MURFREESBORO, Tenn. (WMOT) -- There’s been strong reaction to yesterday’s release of an opinion by the State Attorney General questioning the legality of local ordinances that make the purchase of some cold medications by prescription only.
In recent months, several Tennessee communities passed ordinances making the sale of pseudoephedrine-based cold medications by prescription. The measures are an attempt to disrupt the supply of chemicals used to make methamphetamine.
But late last week, Attorney General Bob Cooper opined the local ordinances violate state law.
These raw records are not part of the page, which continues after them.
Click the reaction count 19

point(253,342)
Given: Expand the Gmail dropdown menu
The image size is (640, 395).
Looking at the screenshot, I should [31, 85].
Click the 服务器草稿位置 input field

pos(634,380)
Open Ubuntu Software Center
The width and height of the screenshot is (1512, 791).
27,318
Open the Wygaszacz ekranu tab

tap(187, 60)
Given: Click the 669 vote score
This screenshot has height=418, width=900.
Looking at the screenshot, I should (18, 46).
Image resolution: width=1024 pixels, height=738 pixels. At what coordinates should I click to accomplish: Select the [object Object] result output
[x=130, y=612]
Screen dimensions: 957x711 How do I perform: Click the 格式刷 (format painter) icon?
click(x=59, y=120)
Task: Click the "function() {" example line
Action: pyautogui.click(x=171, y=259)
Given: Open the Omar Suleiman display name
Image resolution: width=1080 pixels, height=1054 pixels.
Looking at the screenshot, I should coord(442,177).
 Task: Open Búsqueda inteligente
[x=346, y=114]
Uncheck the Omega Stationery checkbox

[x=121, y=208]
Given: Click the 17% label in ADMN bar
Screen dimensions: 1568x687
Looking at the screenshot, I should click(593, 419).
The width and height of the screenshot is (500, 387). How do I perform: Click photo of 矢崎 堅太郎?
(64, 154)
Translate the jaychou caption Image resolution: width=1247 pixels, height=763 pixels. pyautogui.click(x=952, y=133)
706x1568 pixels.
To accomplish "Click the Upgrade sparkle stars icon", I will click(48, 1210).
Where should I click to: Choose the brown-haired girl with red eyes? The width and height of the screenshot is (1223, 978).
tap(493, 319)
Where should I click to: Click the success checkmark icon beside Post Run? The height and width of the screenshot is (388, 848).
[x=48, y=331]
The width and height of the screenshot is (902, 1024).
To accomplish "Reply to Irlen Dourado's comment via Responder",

He says the Tennessee General Assembly clearly intended to reserve for itself the power to control meth pre-cursor drugs.
The Tennessee Pharmacists Association weighed in overnight with a statement praising the AG’s opinion.
State Senator Mae Beavers also weighed in, saying she looks forward to revisiting the meth problem with what she calls “balanced solutions that target criminals, not law-abiding Tennesseans." Beavers sponsored a recently passed measure that tracks cold medication purchases, but stops short of requiring a prescription.
Winchester Police Chief Dennis Young has led a statewide charge to pass local prescription-only ordinances and was disappointed by the AG’s ruling.
“We’re fighting the big pharmaceutical industry that wants to keep these products on the market, at the expense of our communities and the expense of our children.”
Young says Tennessee’s law enforcement associations will continue to press lawmakers to further tighten the state’s anti-meth regulations.